6. Seid nicht traurig, wenn ich euch verlasse und zu meinem anderen Elternteil gehe. Der, von dem ich weggehe, soll auch nicht denken, dass ich es in den nächsten Tagen schlecht hätte. Am liebsten würde ich ja immer bei euch beiden sein. Aber ich kann mich nicht in zwei Stücke reißen - nur weil ihr unsere Familie auseinandergerissen habt.
Das ist schwerer Stoff. Natürlich sind wir Eltern manchmal traurig, wenn das Kind zum anderen Elternteil geht. Auch, wenn wir versuchen uns das nicht anmerken zu lassen. Ich gebe mir immer Mühe, diese „Übergabe-Situationen“ möglichst positiv für meinen Sohn zu gestalten. Es ist ja die einzige kurze Zeit, in der das Kind mal beide Elternteile zusammen hat.
7. Seid nicht enttäuscht oder böse, wenn ich bei meinem anderen Elternteil bin. Ich vergesse keinen von euch, auch wenn ich mich dann nicht melde. Ich habe jetzt zwei Zuhause. Die muss ich gut auseinander halten - sonst kenne ich mich in meinem Leben überhaupt nicht mehr aus.

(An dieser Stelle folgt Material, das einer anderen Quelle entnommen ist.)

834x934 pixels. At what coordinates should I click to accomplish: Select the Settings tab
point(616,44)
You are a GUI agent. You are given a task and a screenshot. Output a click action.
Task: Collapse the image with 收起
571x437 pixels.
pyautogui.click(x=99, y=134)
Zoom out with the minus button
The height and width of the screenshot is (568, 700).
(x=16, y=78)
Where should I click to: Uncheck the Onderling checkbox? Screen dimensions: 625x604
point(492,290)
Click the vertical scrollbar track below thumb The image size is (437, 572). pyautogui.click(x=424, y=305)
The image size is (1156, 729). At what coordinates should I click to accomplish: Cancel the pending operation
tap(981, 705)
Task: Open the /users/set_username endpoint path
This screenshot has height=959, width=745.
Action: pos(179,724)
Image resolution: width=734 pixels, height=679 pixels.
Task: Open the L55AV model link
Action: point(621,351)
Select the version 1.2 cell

Diese vier letzten Sätze finde ich absolut stimmig. Das Kind muss seine beiden Zuhause gut auseinander halten, zu seinem eigenen Schutz – und um sich selbst das Leben zu erleichtern.
Wir Eltern müssten uns viel öfter bewusst machen, was für eine große Anpassungsleistung unsere Kinder da stemmen. Auch wenn das Hin und Her irgendwann Alltag für sie sein mag, eine Herausforderung wird es trotzdem immer bleiben.